◆ **The problem**:
Reproduce the data below line for line, without the pictures.
● ● ● ● ●
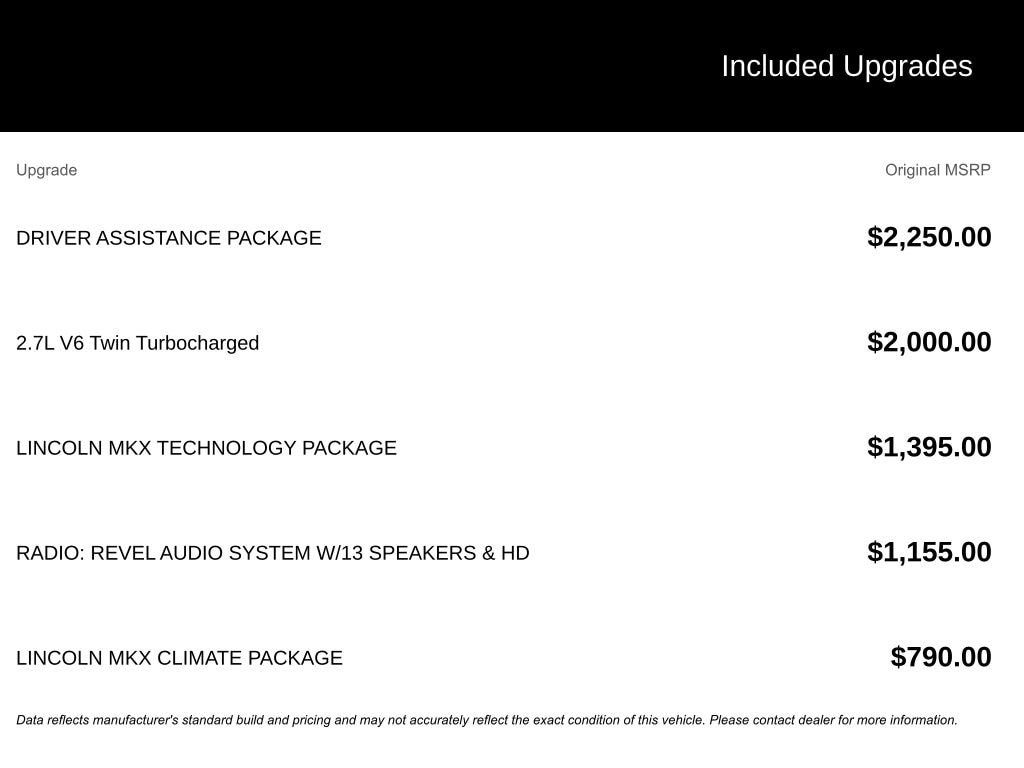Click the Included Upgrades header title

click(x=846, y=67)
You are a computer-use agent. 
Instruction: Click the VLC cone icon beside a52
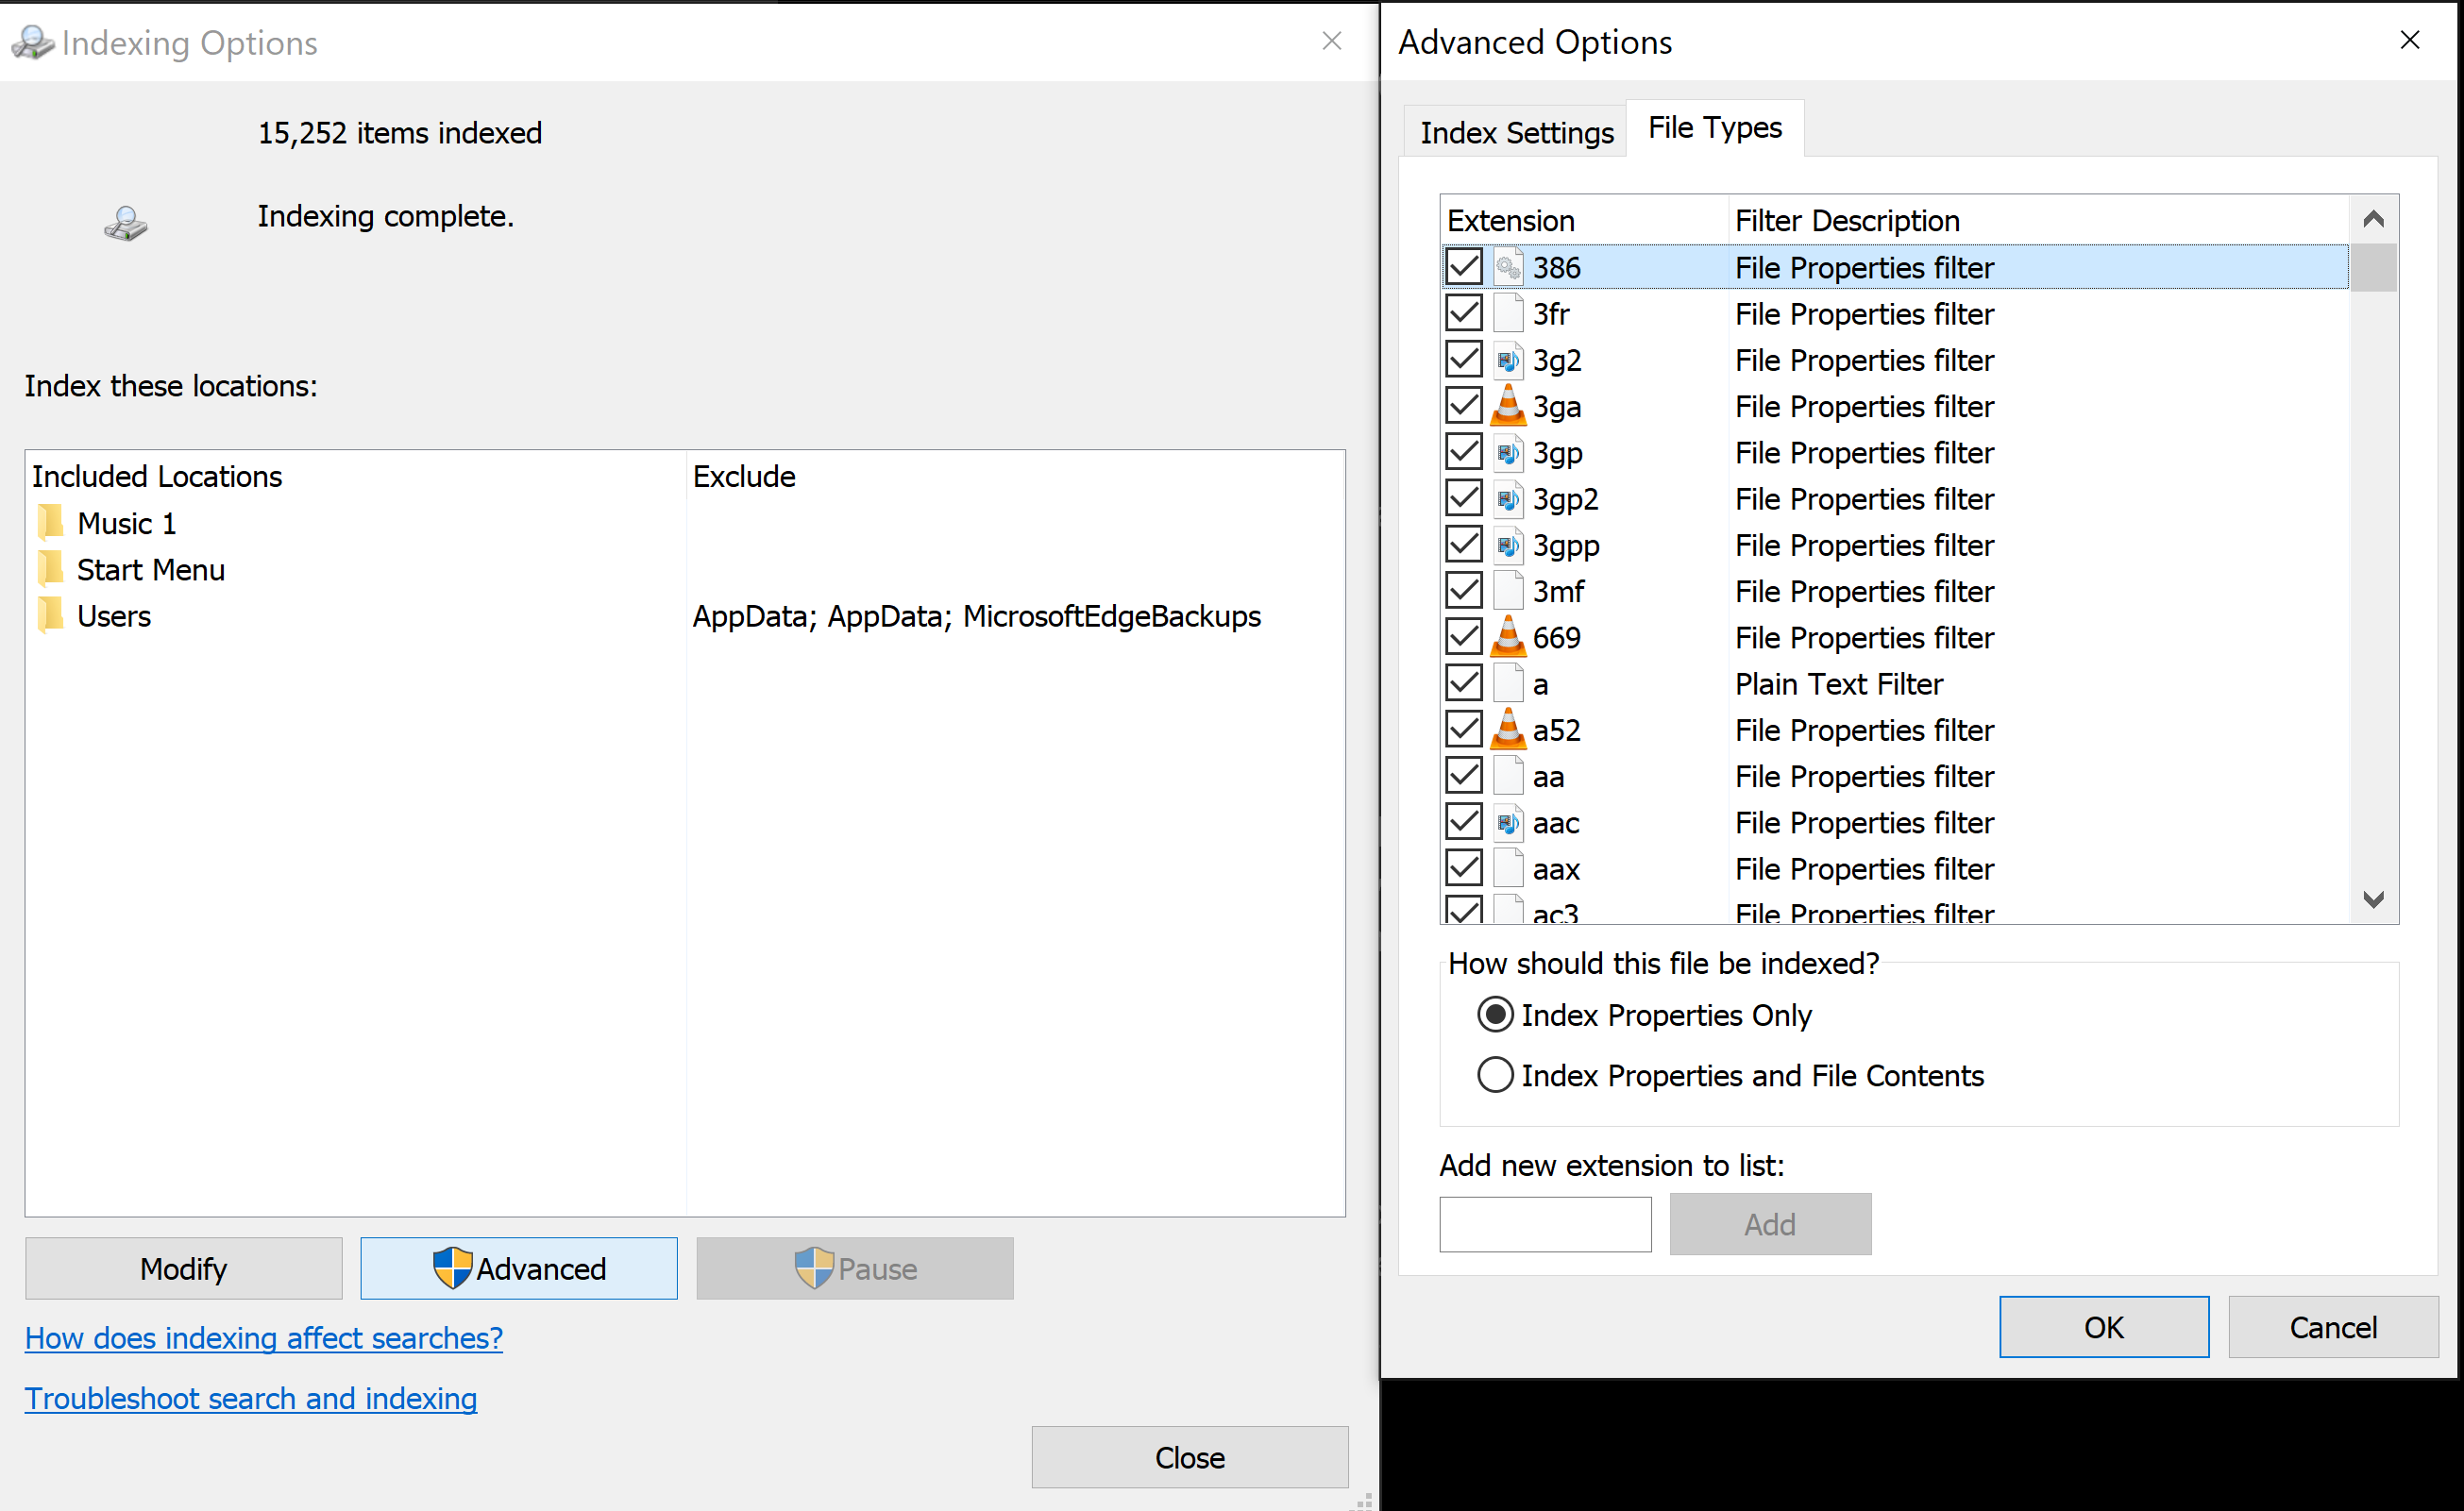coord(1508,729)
● ● ● ● ●
◆ **Answer**:
Click the Included Upgrades header title

click(x=846, y=67)
You are a computer-use agent. 
Instruction: Click the VLC cone icon beside a52
coord(1508,729)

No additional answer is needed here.